1. What’s moving the stock

Molina Healthcare (MOH) was down about 3.28% to $134.45 as the market continued to digest the company’s weaker 2026 earnings profile and the risk that state Medicaid actions can quickly hit profitability. The pressure follows Molina’s recent guidance reset and investor focus on Medicaid rate adequacy, medical cost trend, and the potential for additional retroactive adjustments.

2. The fundamental overhang: retroactive Medicaid items and higher medical costs

The latest selloff traces back to Molina’s Q4 2025 results and 2026 outlook, where the company reported an adjusted loss and highlighted retroactive items in California Medicaid alongside elevated medical cost ratios in Medicare and Marketplace. The California retro actions were described as a meaningful earnings headwind, raising investor sensitivity to state-level rate and settlement mechanisms and the concentration of exposure in large Medicaid markets.

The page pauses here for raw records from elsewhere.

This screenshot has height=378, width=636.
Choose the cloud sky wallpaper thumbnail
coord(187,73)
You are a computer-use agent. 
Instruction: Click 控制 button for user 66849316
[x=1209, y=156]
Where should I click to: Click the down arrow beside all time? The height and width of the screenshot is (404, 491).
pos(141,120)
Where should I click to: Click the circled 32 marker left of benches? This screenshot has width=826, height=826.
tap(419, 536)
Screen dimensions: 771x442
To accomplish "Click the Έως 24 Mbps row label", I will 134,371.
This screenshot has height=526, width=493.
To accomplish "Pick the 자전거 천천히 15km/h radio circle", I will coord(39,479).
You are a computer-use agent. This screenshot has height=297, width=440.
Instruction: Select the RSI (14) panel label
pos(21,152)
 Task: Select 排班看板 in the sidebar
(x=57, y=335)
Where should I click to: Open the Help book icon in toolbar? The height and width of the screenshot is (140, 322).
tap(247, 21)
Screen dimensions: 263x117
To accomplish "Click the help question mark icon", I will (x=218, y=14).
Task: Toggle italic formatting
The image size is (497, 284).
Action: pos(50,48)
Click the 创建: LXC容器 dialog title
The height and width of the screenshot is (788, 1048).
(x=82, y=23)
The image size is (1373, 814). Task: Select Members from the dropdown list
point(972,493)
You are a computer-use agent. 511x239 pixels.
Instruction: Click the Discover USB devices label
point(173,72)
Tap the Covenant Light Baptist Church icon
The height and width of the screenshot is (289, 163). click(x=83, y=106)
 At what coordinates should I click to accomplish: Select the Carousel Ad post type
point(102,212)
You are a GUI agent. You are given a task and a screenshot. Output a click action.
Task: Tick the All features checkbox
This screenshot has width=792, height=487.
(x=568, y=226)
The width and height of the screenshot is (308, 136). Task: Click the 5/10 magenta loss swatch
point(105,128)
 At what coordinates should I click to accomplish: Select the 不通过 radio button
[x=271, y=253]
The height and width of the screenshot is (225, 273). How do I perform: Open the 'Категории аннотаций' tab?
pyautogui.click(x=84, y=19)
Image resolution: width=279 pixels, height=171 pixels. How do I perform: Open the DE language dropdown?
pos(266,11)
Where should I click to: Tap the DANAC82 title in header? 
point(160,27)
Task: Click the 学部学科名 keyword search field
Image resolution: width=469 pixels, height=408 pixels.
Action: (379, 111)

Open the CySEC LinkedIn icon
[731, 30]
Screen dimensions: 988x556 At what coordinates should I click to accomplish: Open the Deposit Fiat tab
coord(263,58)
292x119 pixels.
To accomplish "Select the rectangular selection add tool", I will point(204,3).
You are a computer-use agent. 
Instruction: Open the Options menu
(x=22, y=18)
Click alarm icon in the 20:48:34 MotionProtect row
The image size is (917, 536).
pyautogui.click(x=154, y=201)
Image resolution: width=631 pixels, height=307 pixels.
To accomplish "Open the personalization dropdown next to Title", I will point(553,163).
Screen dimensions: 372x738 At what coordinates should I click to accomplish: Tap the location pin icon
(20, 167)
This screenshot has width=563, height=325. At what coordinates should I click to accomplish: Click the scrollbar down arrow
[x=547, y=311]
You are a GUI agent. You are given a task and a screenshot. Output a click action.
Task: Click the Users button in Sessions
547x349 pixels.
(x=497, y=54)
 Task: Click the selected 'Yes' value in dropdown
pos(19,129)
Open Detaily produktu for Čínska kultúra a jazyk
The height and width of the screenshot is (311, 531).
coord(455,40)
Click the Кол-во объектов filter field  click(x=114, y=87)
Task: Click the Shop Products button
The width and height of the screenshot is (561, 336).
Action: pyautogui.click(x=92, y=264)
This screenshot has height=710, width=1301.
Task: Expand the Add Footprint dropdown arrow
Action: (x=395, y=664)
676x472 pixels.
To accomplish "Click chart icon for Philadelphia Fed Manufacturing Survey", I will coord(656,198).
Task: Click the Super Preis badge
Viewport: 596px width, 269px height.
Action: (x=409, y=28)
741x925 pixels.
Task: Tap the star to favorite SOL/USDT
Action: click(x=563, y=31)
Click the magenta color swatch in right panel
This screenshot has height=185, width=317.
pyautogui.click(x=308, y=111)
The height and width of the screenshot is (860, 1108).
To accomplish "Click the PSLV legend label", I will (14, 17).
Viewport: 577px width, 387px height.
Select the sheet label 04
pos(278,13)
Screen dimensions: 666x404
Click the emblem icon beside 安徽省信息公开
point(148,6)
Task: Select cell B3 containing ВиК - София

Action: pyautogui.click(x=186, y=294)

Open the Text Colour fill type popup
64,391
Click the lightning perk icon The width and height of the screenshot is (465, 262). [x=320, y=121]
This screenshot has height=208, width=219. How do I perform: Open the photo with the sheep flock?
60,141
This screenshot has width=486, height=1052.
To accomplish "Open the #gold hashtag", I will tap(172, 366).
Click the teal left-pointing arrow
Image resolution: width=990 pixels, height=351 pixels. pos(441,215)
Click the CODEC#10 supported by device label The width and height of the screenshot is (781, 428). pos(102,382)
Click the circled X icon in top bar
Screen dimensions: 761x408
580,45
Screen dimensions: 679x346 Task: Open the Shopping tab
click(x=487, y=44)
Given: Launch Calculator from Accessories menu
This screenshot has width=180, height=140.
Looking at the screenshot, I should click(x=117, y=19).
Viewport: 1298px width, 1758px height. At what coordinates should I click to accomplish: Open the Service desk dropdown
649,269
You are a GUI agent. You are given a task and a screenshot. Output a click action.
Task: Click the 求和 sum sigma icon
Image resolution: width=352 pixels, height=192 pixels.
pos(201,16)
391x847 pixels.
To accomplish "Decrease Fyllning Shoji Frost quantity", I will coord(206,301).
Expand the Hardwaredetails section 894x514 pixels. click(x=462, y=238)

3. Wall Street reaction keeps sentiment fragile

Analyst actions over recent weeks have skewed negative, including a notable downgrade to Equal Weight and multiple price-target cuts that emphasize reduced confidence in Molina’s ability to sustain Medicaid earnings and execute its 2026 plan. With the next earnings date approaching (Apr. 29, 2026, after market close), positioning remains cautious as investors wait for clearer evidence that medical cost trends and state reimbursement are aligning.